I'm not aiming this at any one particular meeting.  The terms I've used
which might be peculiar to one meeting I've mentioned merely because they're
recent and easier to recollect.  It's a general thing, which perhaps can't
be helped given the size of some of the American meetings, but it's annoying
nonetheless if you don't know the meet.

----- Original Message -----
From: "Robert Hersh" <[EMAIL PROTECTED]>
To: "Michael Reilly" <[EMAIL PROTECTED]>
Cc: "[unknown]" <[EMAIL PROTECTED]>
Sent: Thursday, May 03, 2001 12:19 PM
Subject: t-and-f: Entry list for Cardinal Invitational


> Message text written by Michael Reilly
> >
> Cardinal Track & Field Invitational
> Cobb Track and Angell Field
> Stanford University
> May 4, 2001
>
> LIST OF DECLARED ENTRANTS
>
> . . . .
>
> Men's 3000 Meter Steeplechase (2 sections)

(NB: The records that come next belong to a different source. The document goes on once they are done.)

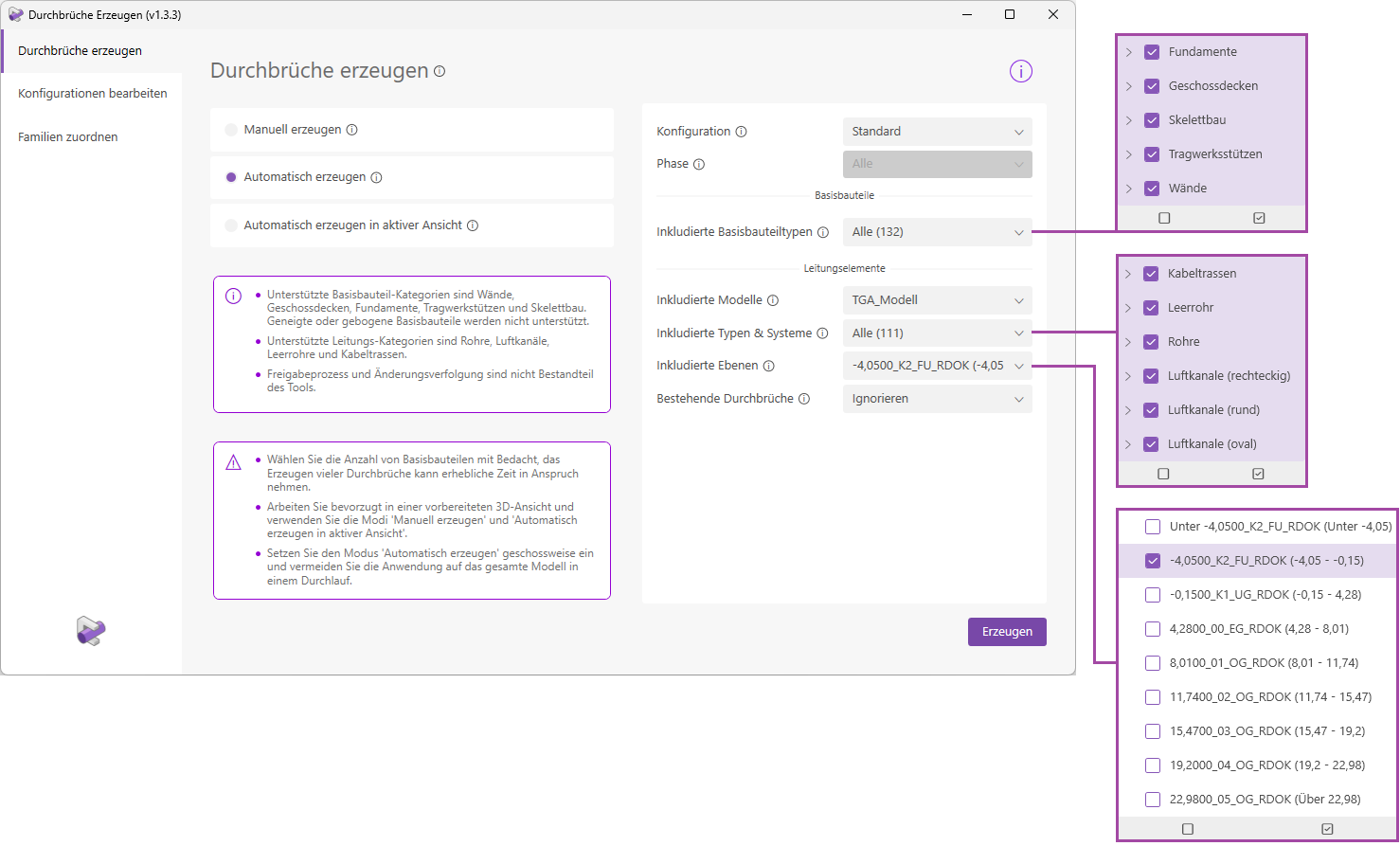Click the large info icon in top-right corner
The width and height of the screenshot is (1400, 846).
tap(1020, 71)
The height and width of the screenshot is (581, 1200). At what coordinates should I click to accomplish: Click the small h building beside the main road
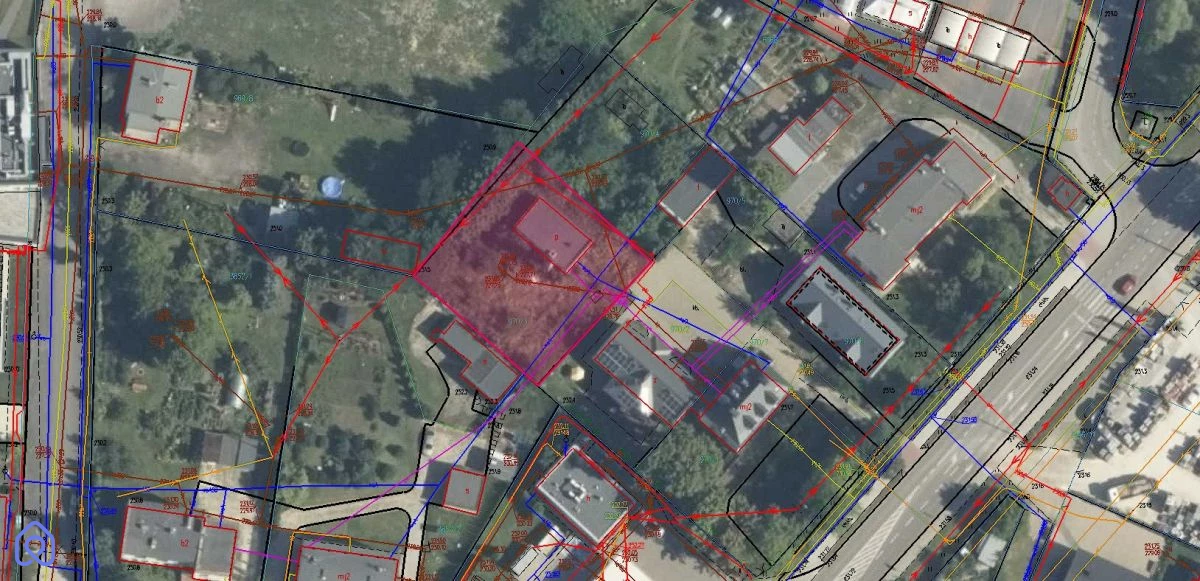click(1066, 192)
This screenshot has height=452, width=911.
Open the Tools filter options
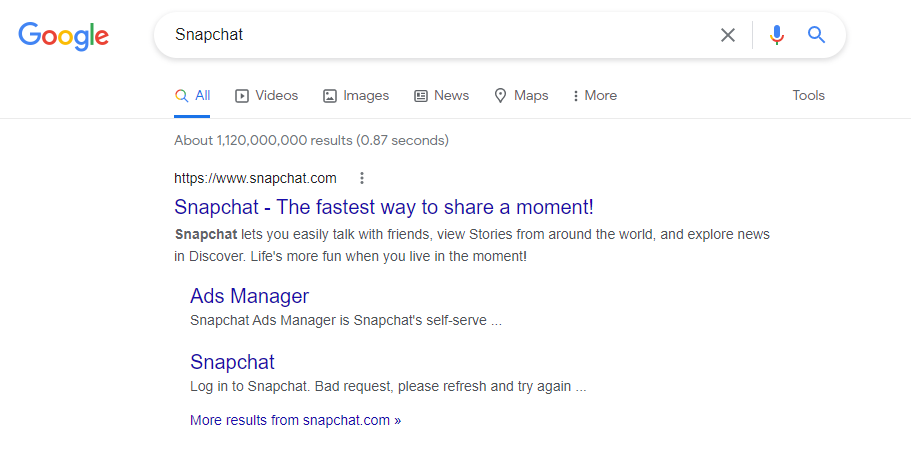click(808, 96)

> NON-Championship section will be at 7:15pm.
> Championship section will race at 7:30pm.<
>
> IMHO, it is a corruption of the English language to speak of a
Championship
> section in an Invitational meet.  Invitationals and championships are two
> different and inconsistent things.  Why not just call these races
> non-seeded and seeded sections?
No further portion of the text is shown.